Task directions — Beginning with the line that holds "The width and height of the screenshot is (625, 222).", copy each line exactly through the end of the entries, but leave the pictures out.

[Dataset entries]
= = = =
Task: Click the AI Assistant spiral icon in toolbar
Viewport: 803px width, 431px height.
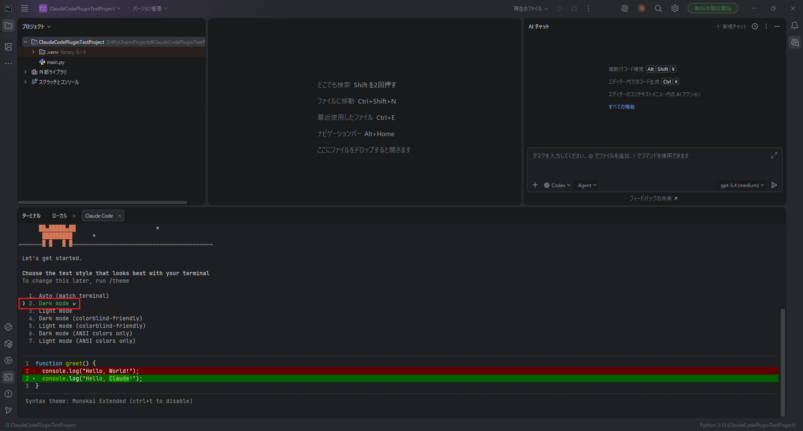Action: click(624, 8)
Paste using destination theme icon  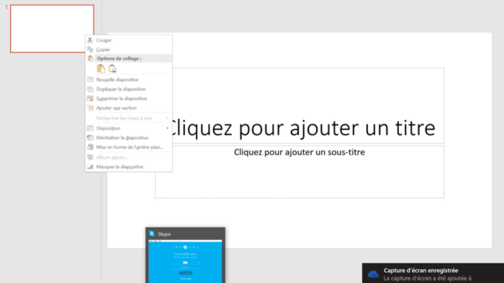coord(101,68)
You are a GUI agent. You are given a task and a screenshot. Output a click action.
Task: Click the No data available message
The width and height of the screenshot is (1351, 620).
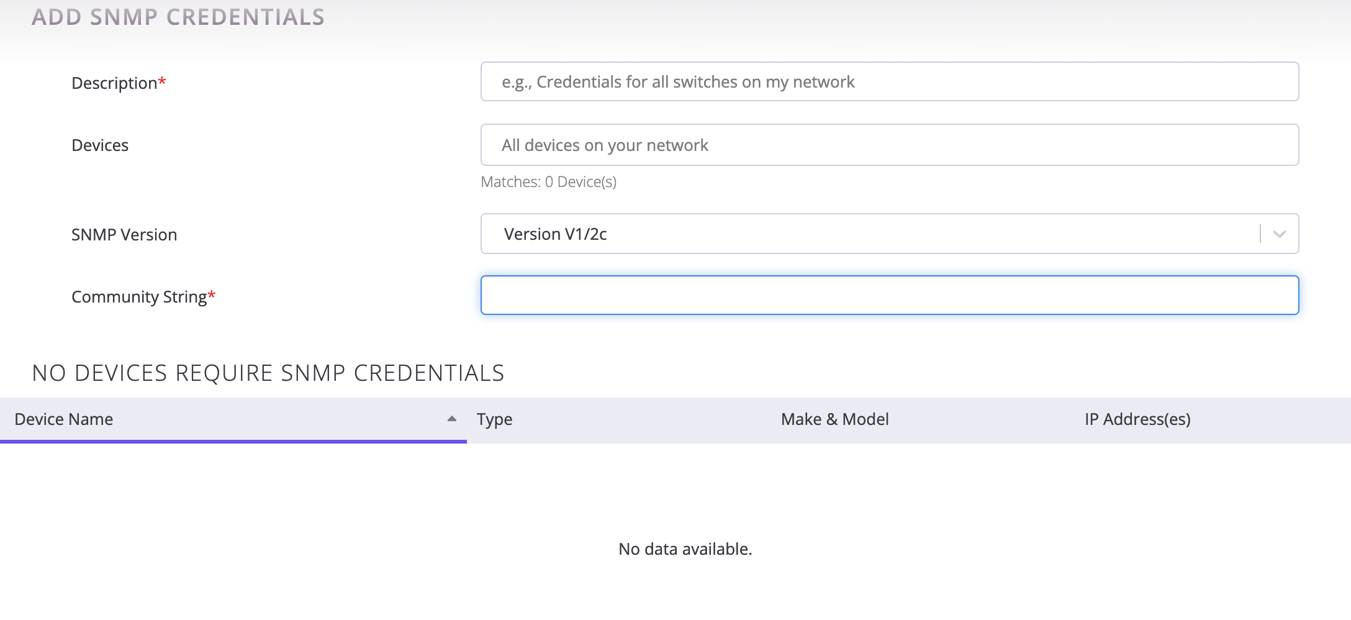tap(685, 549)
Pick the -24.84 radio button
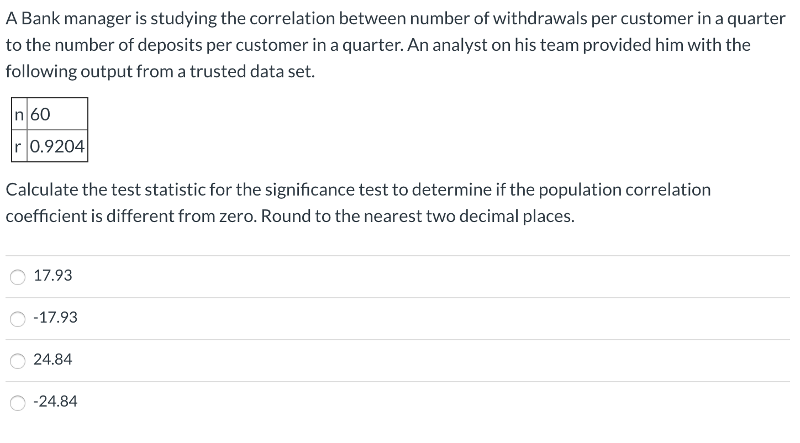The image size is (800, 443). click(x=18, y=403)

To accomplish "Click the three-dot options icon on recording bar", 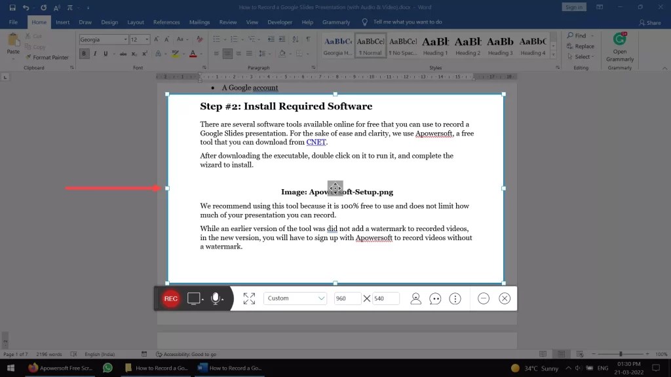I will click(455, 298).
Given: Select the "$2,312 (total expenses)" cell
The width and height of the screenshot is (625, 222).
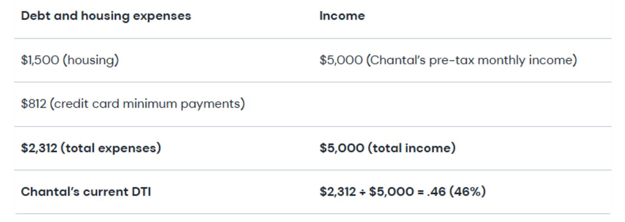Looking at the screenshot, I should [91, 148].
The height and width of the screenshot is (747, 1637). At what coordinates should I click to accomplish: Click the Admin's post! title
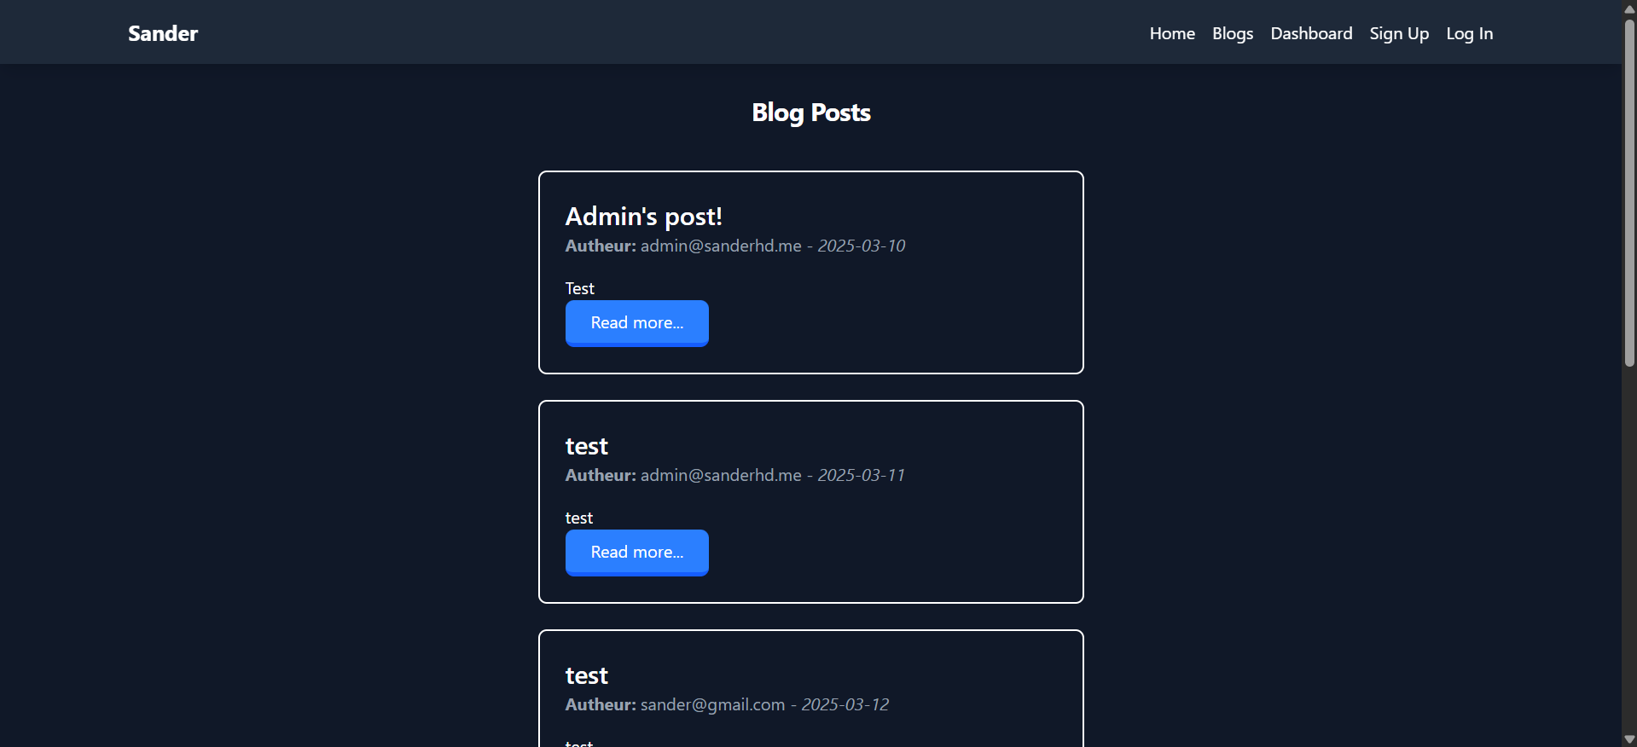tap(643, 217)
= = = =
Answer box —
The width and height of the screenshot is (625, 222).
Looking at the screenshot, I should [91, 148].
The height and width of the screenshot is (747, 1637). At what coordinates should I click to accomplish: Click the Admin's post! title
tap(643, 217)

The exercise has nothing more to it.